RAW DATA:
──────────

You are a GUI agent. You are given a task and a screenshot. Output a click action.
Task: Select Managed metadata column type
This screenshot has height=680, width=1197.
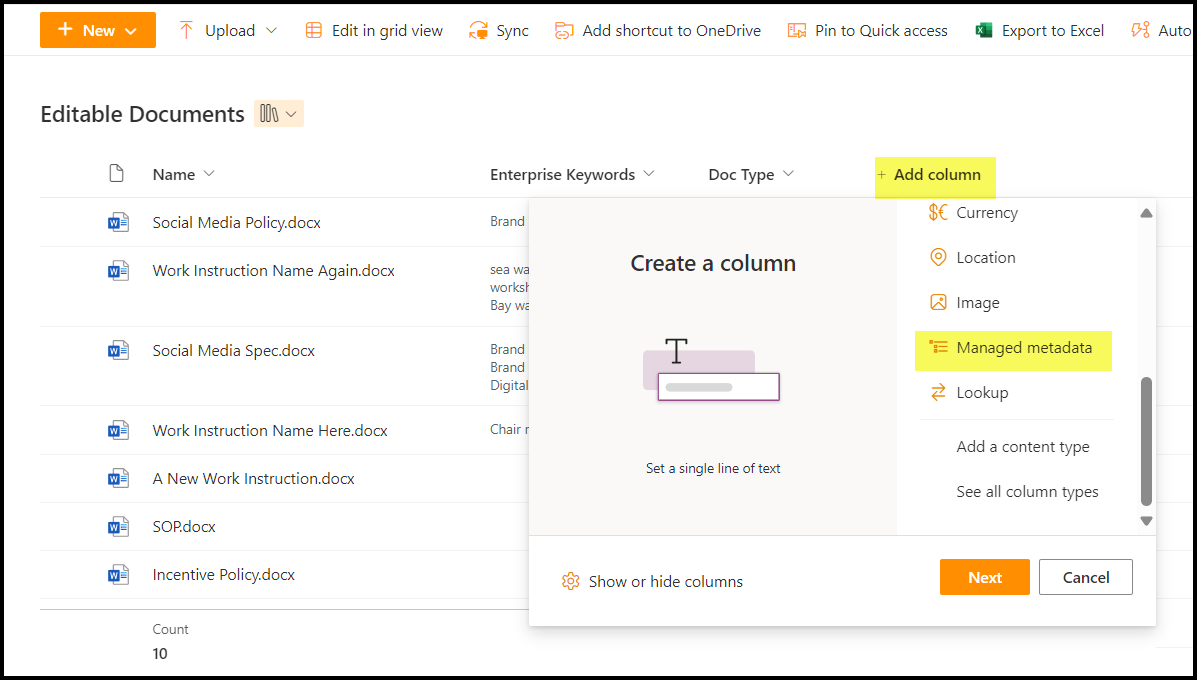tap(1023, 348)
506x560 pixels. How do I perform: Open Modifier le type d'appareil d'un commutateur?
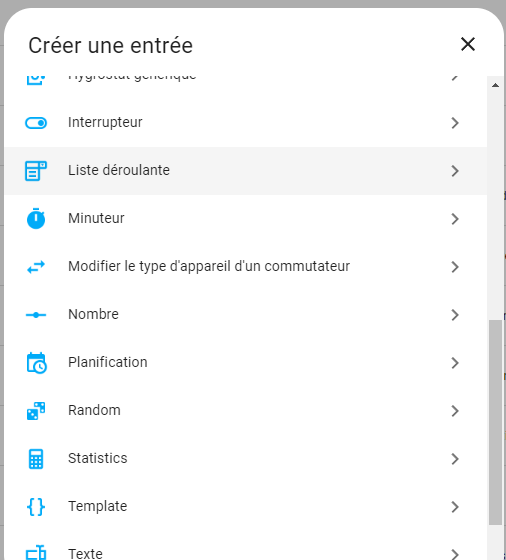246,267
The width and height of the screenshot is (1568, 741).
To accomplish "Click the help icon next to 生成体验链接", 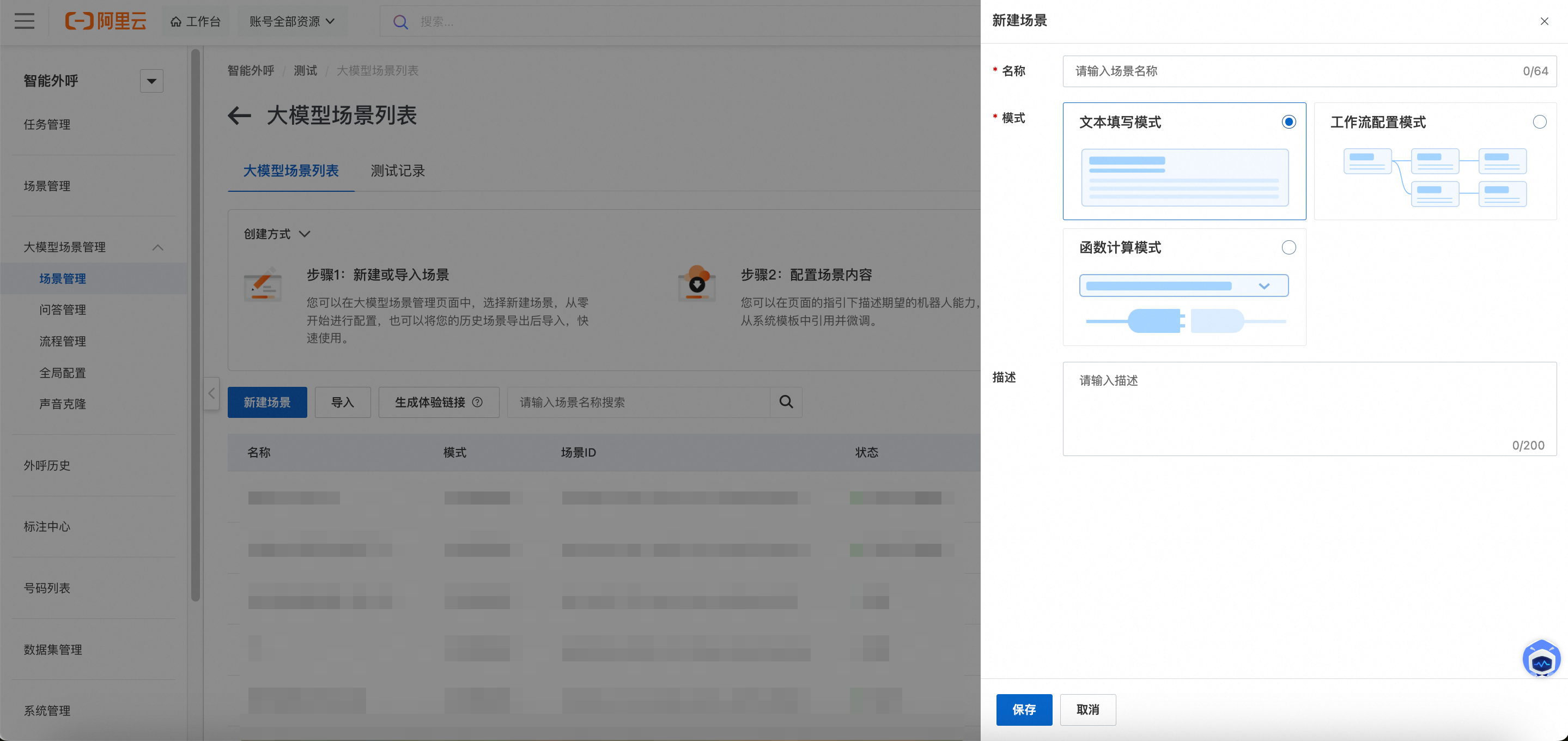I will click(x=477, y=403).
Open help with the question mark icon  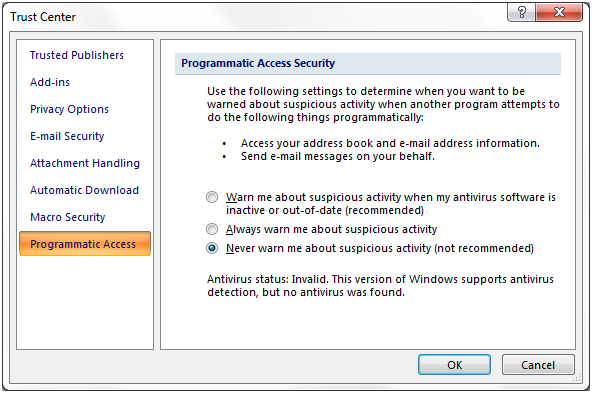[521, 12]
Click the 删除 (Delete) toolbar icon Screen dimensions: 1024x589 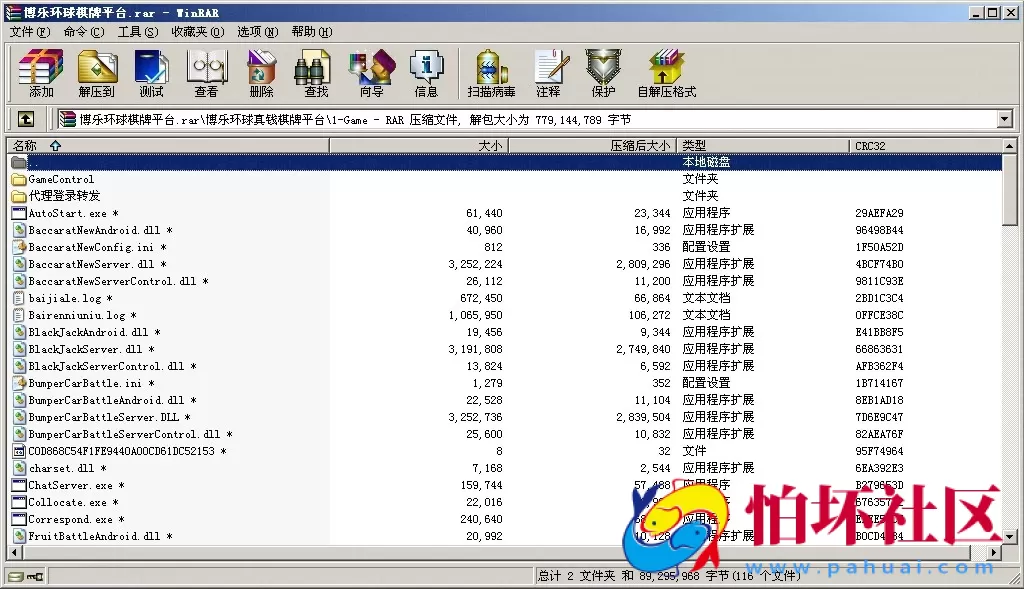coord(260,72)
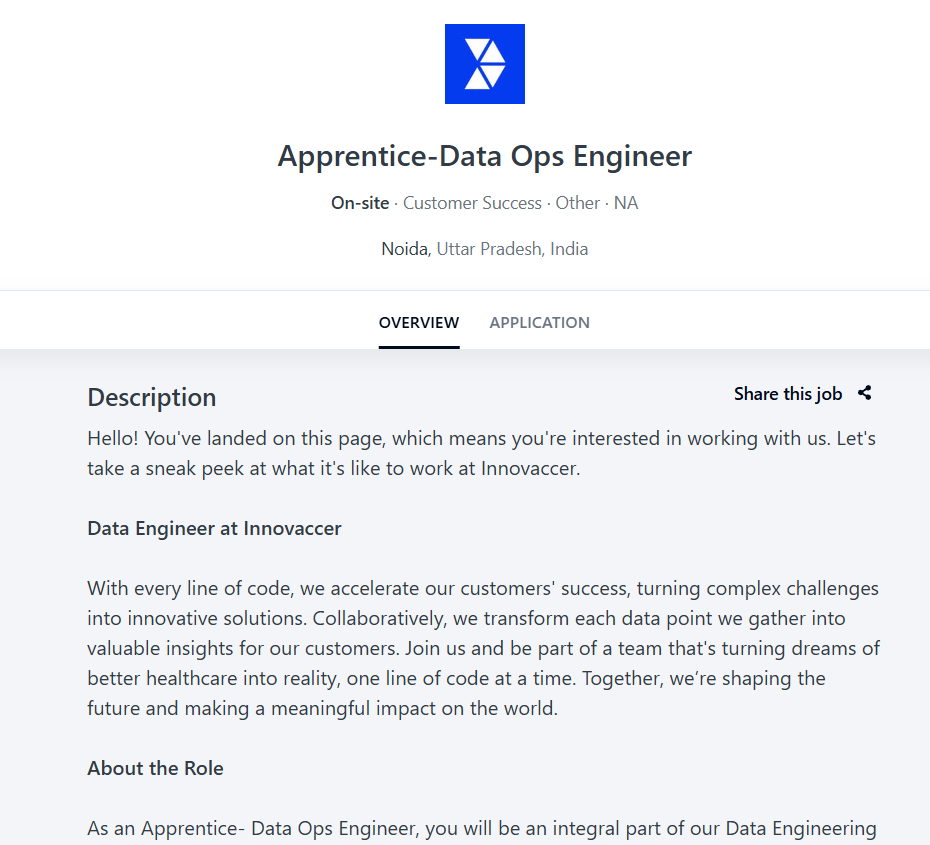Click the paragraph starting with Hello!
This screenshot has width=930, height=845.
pos(482,453)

──────────

EXERCISE DESCRIPTION:
Please gather every line from the records above that contains the word "type", copying each one in full.

ANSWER TO THE TASK:
Task: Select Managed metadata column type
506x560 pixels. How do I perform: Open Modifier le type d'appareil d'un commutateur?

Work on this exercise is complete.